31 Jan The Northwest – Carrowmore
On a tour of Ireland with Ireland Luxury Tours we will endeavour to at least encourage you to at least touch upon Donegal. It is not to be missed and is cosidered by many to be typical of “rugged Ireland” as people think of it.
Donegal’s spectacular scenery is often considered the best in Ireland, though its location, tenuously attached to the Republic by a thin isthmus of land between the coast and its severed Ulster neighbours, keeps it remote.
Outside a brief, intense summer season, when tourists flit through regions (Counties Sligo, Donegal and Leitrum) can seem forlorn and windswept. All through the year clouds scud rapidly in from the Atlantic, bringing lashing horizontal squalls or drizzling sea-mists. Just as suddenly these are followed by shafts of sunlight and vivid rainbows which alchemise its glens, cliffs, mountains and beaches into the landscapes of holiday brochures. Here, in these far-flung peninsulas, you will find that elusive rural idyll – softly domed ricks of hand-turned hay and whitewashed thatched cottages with scarlet doors. Yhe postcard scene disguises a history of constant struggle aginst the elements and economic deprivation. There is little industry other than the old cottage-based crafts of knitting and weaving, though these are now organised to catch the tourist’s eye in village-like studio complexes.

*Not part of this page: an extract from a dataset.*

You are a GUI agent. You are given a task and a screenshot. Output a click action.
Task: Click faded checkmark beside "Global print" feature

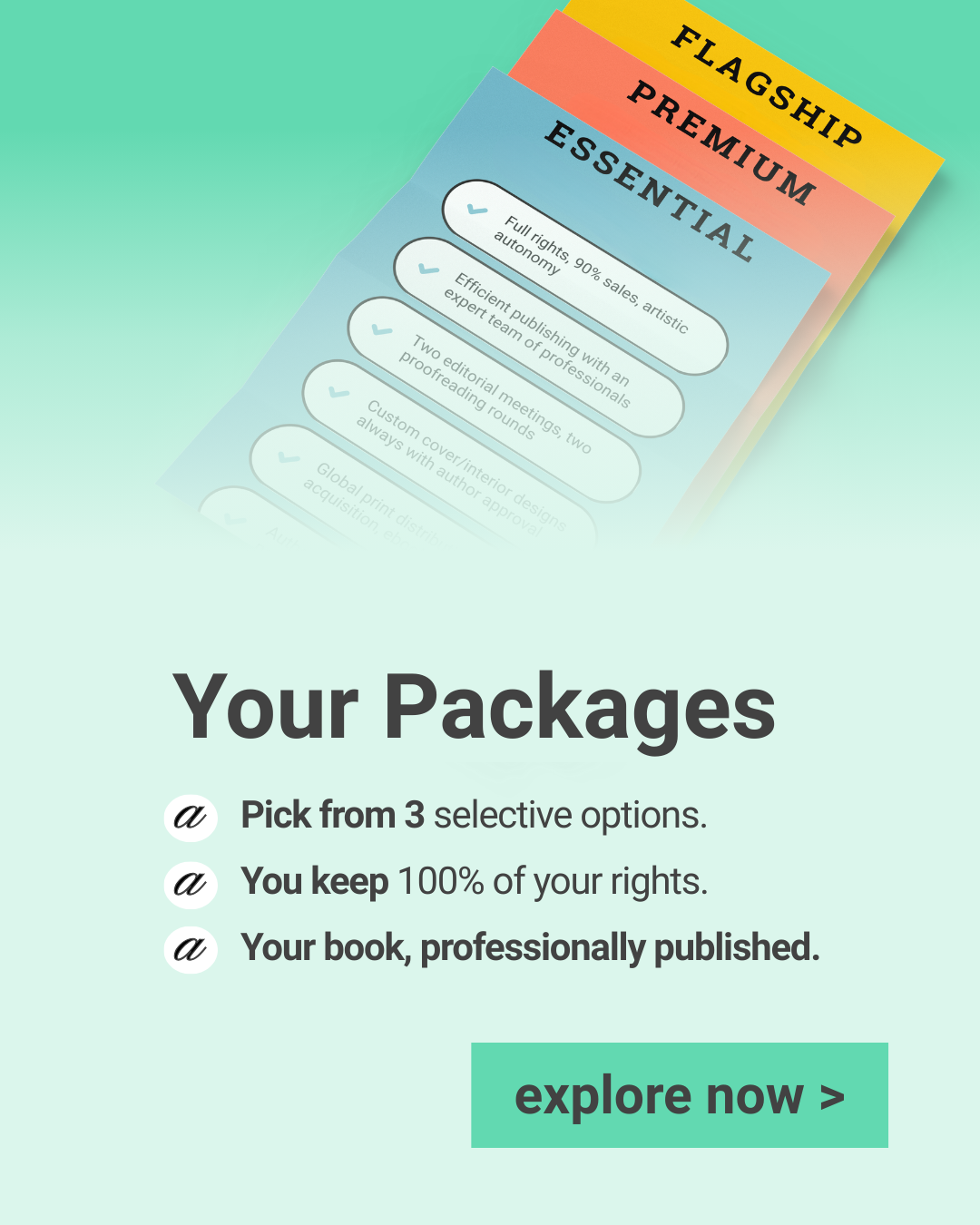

Carrowmore, Carrowkeel and Creevykeel – these confusingly named places are three of the most interesting and important prehistoric sites in the northwest region.

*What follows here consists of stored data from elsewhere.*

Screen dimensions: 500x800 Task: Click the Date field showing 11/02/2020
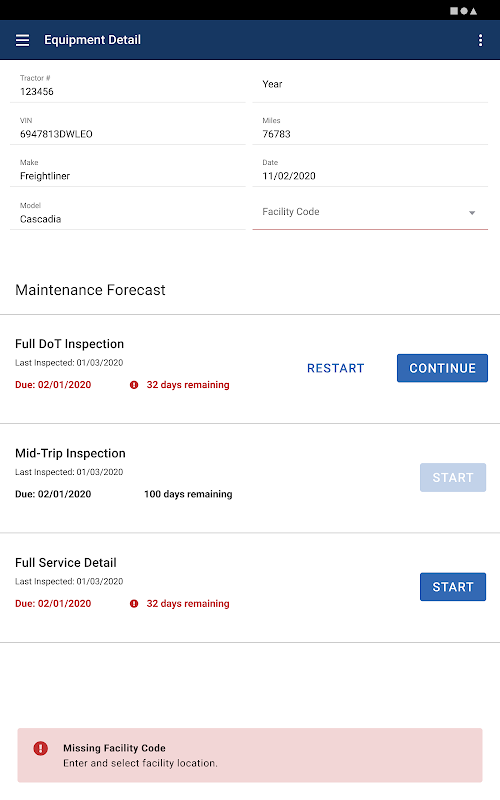370,170
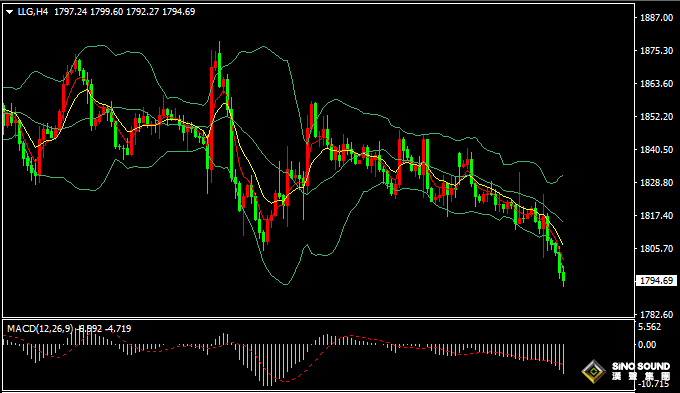
Task: Select the 1794.69 current price label
Action: pyautogui.click(x=657, y=281)
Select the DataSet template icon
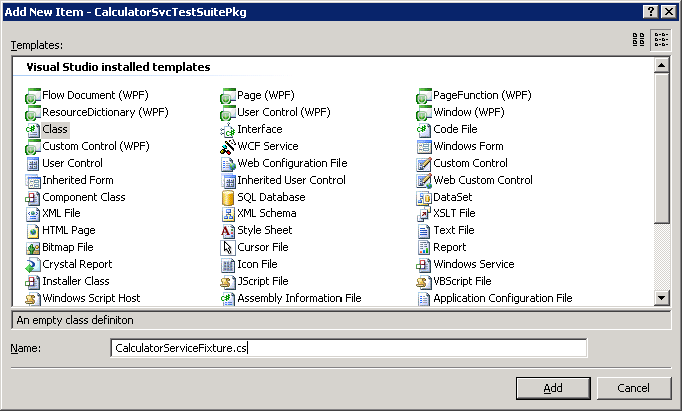The width and height of the screenshot is (682, 411). click(x=424, y=197)
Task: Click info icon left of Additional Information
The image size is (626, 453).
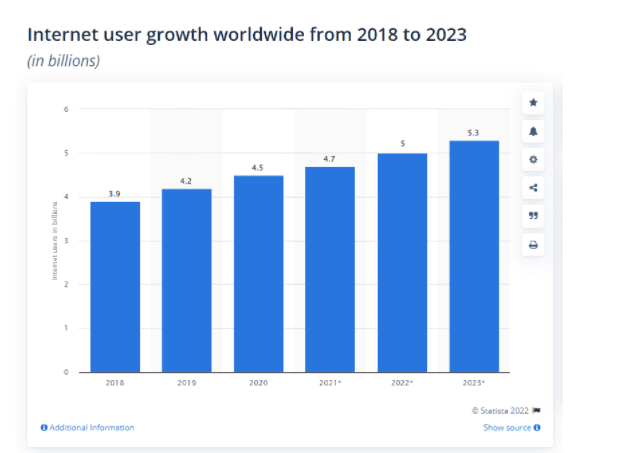Action: pos(44,428)
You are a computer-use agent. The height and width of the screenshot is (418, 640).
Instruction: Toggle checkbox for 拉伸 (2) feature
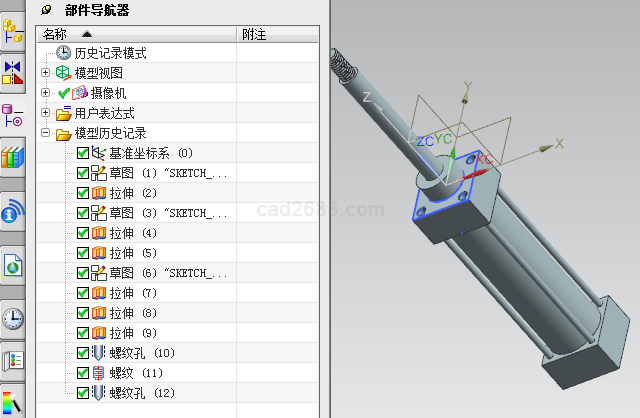83,193
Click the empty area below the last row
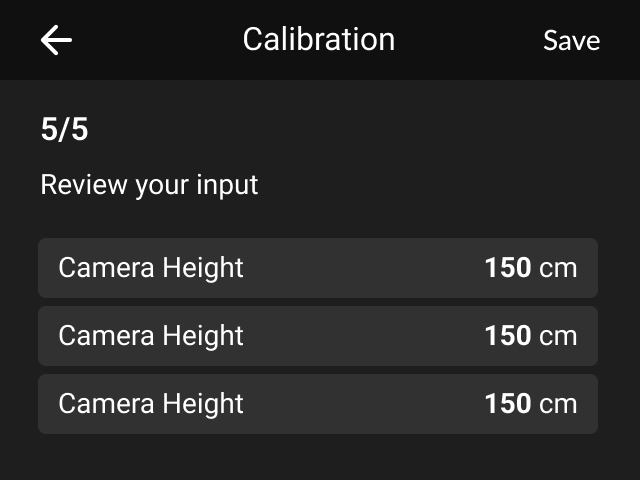The height and width of the screenshot is (480, 640). point(320,457)
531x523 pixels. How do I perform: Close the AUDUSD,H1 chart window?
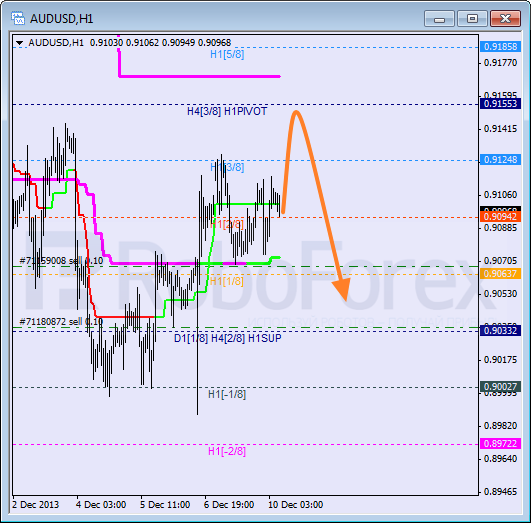coord(505,18)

Carrowmore, not far from the town of Sligo, is the largest group of megalithic burial monuments in the whole of the British Isles, containing the remnants of about 60 tombs, stone circles, dolmens and other antiquities, the earliest of which are alleged to predate the famous passage-grave at Newgrange by about 700 years. Many stones and sites have been damaged or removed over the cnturies, and it is incredible to think that in 1983, plans were drawn up – and thankfully abandoned – to turn the site into a rubbish tip.

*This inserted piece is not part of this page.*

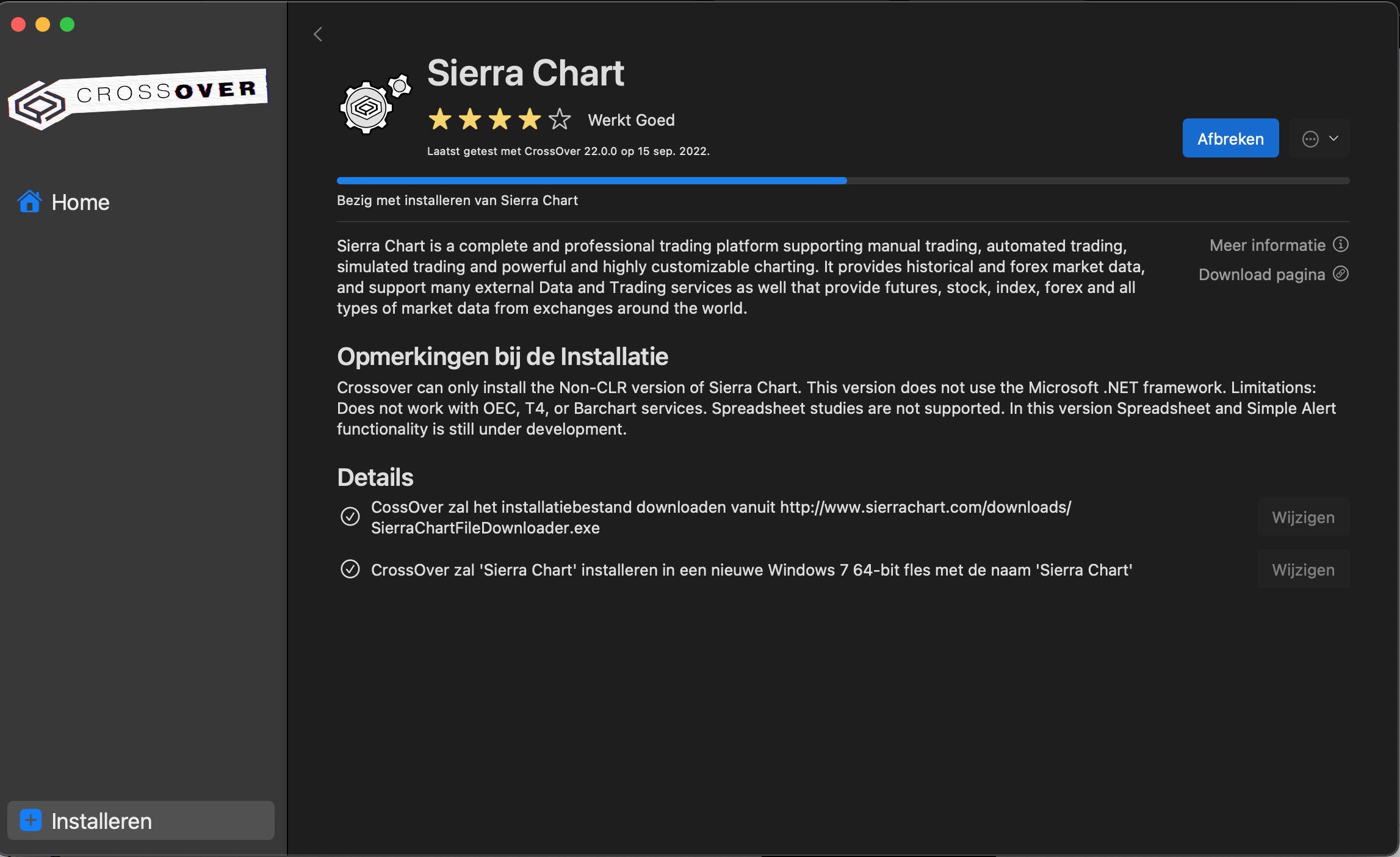Select Installeren in the sidebar
This screenshot has width=1400, height=857.
[101, 821]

Carrowkeel, overlooking the well-stocked Lough Arrow in the Bricklieve hills, is an ancient cemetery of circular mounds dating from the late Stone Age (2500-2000 BC). There are some splendid views from the exposed hilltop site.
Creevykeel, near Mullaghmore, is a fine example of a neolithic court-tomb dating from about 3000BC, with a double burial chamber surrounded by a wedge-shaped mound of stone. Polished stone axes, worked flints and some bronze Celtic artefacts found here are now in the National Museum in Dublin.